▸ **Work item**
What's needed is an exact copy of the lines from the one that contains "Screen dimensions: 457x484" to the end of the data below, leaving the pictures out.

▸ **Saved data entries**
-=-=-
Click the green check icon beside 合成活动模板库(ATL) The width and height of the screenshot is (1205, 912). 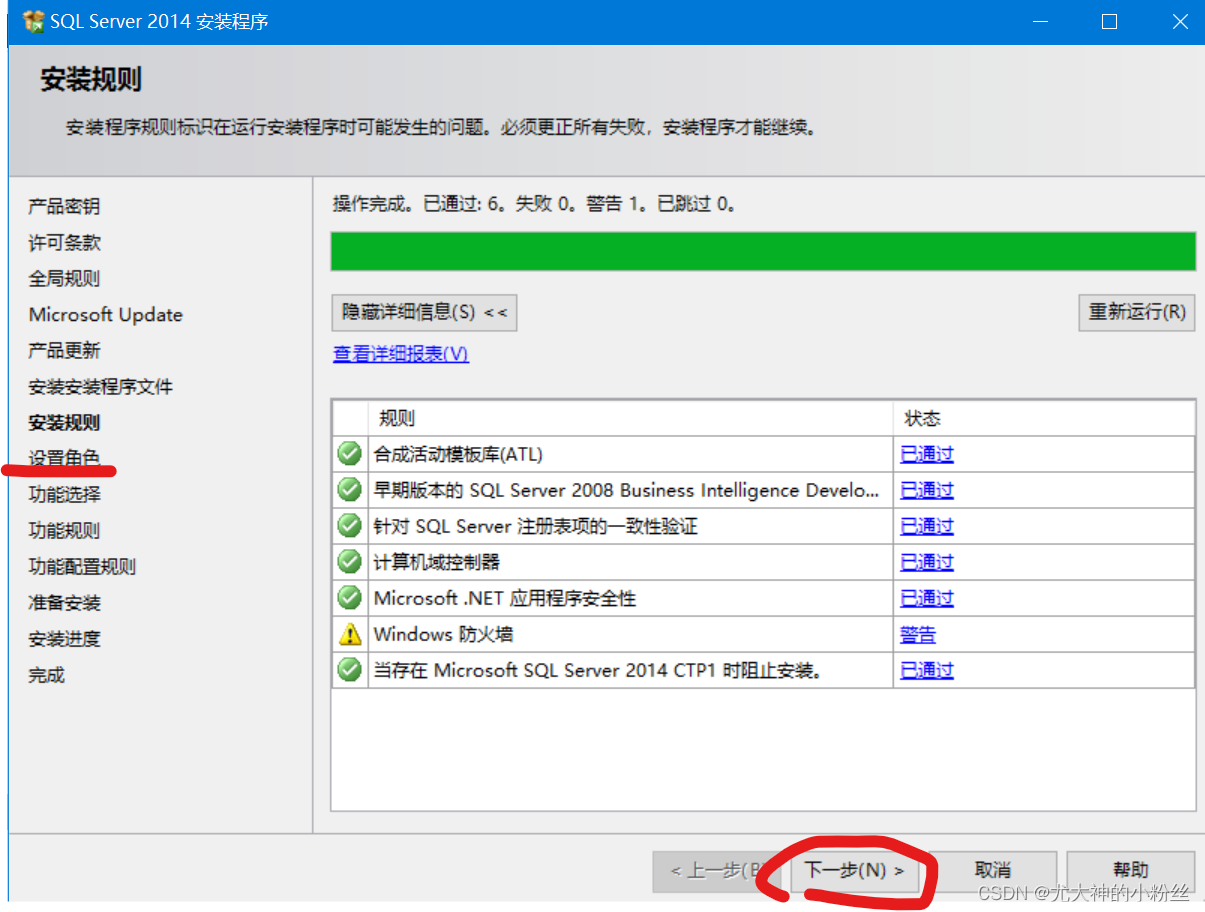coord(348,454)
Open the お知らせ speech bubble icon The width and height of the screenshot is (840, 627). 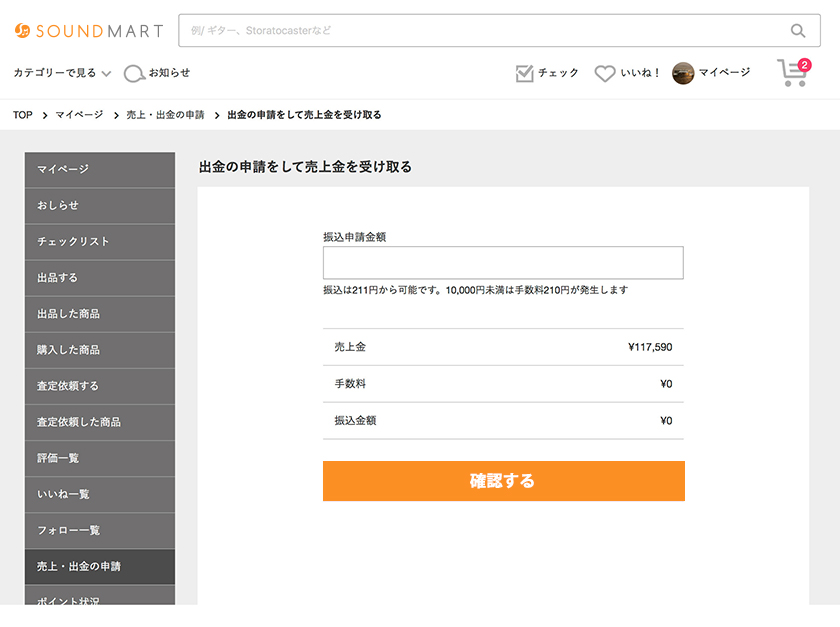[x=134, y=73]
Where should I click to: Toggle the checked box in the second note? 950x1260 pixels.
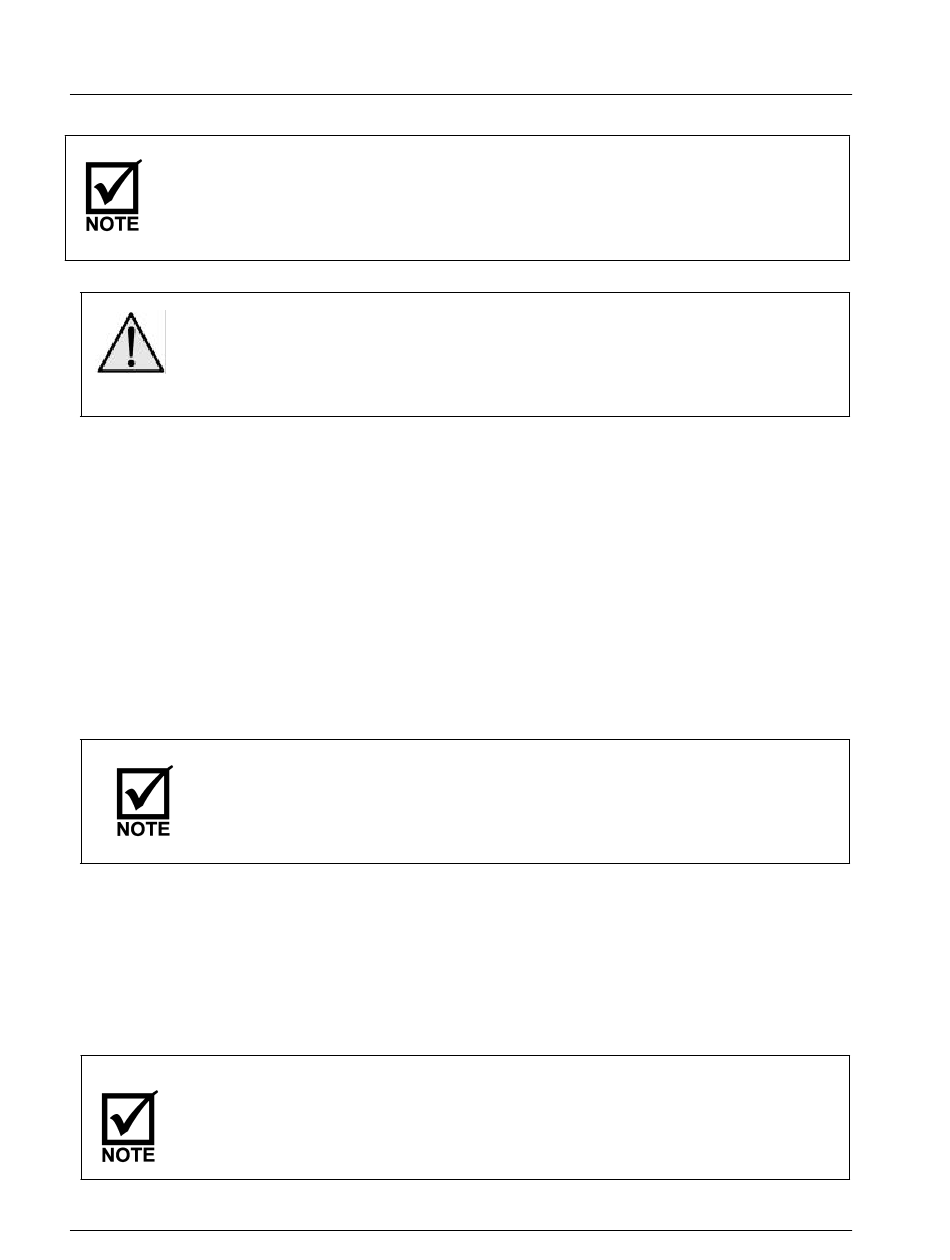(x=143, y=791)
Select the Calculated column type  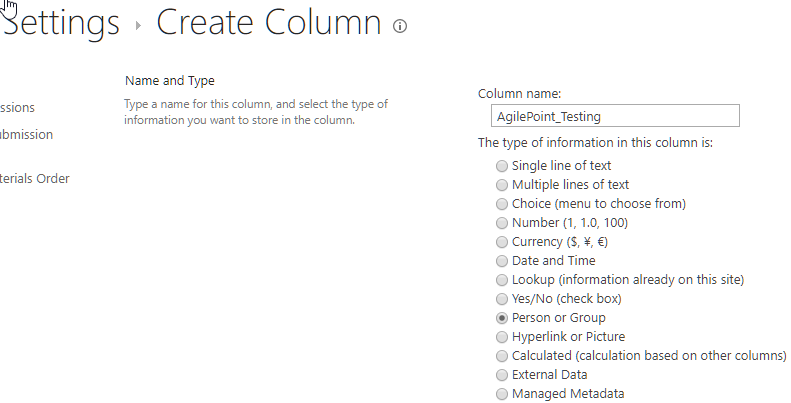[502, 356]
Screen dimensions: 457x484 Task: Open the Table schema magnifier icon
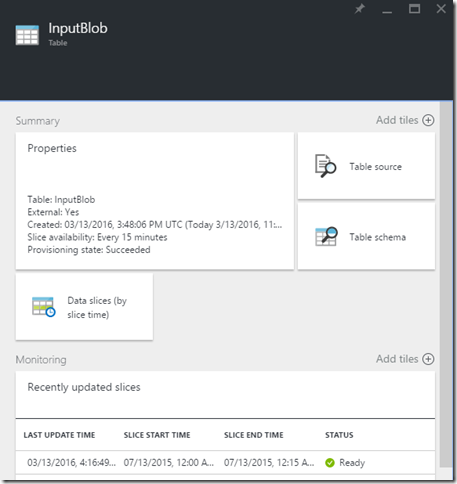pos(326,237)
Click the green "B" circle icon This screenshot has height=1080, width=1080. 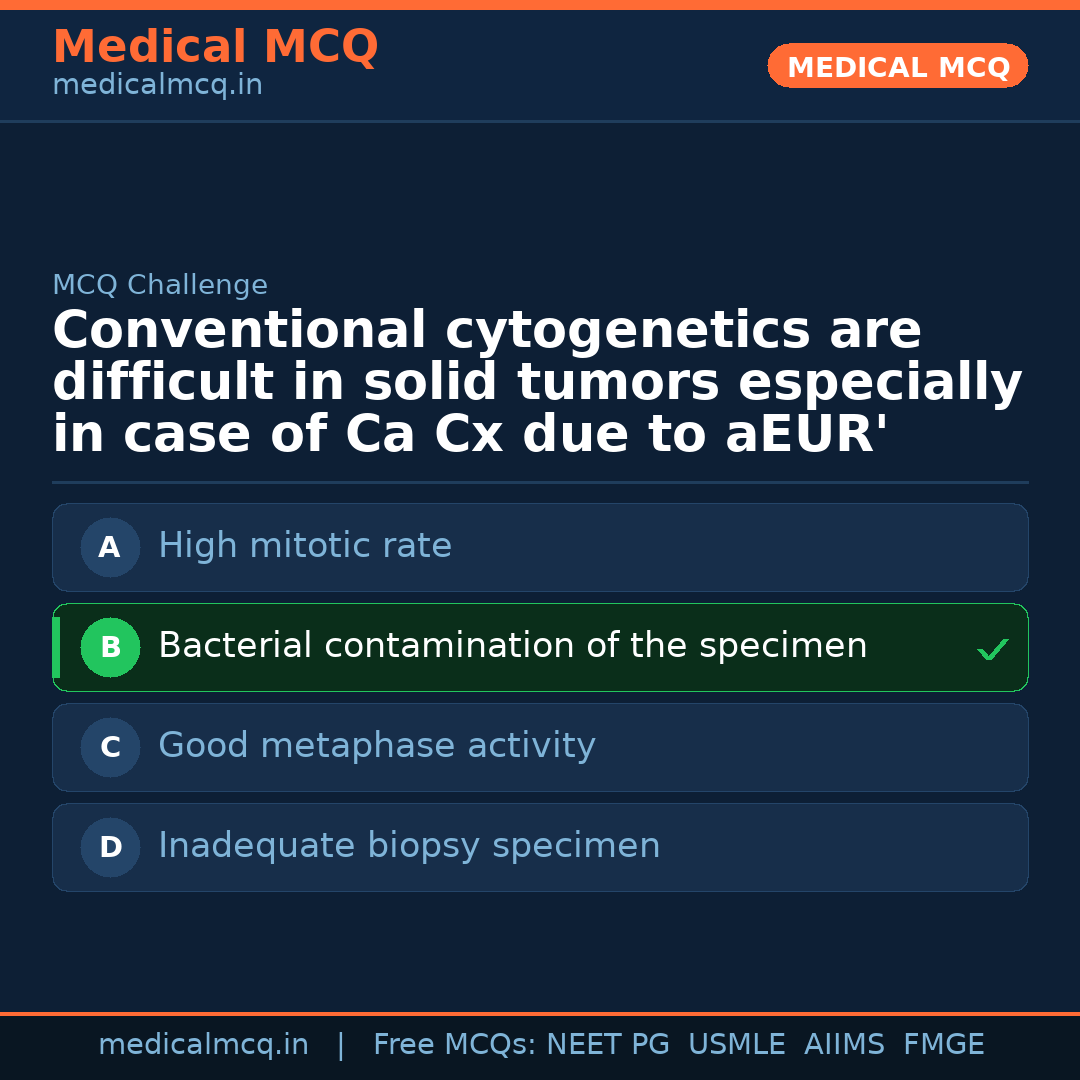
-=-=-
▸ **Finished exercise**
Screen dimensions: 457x484 Task: Open the Table schema magnifier icon
pos(326,237)
Click the green "B" circle icon This screenshot has height=1080, width=1080. 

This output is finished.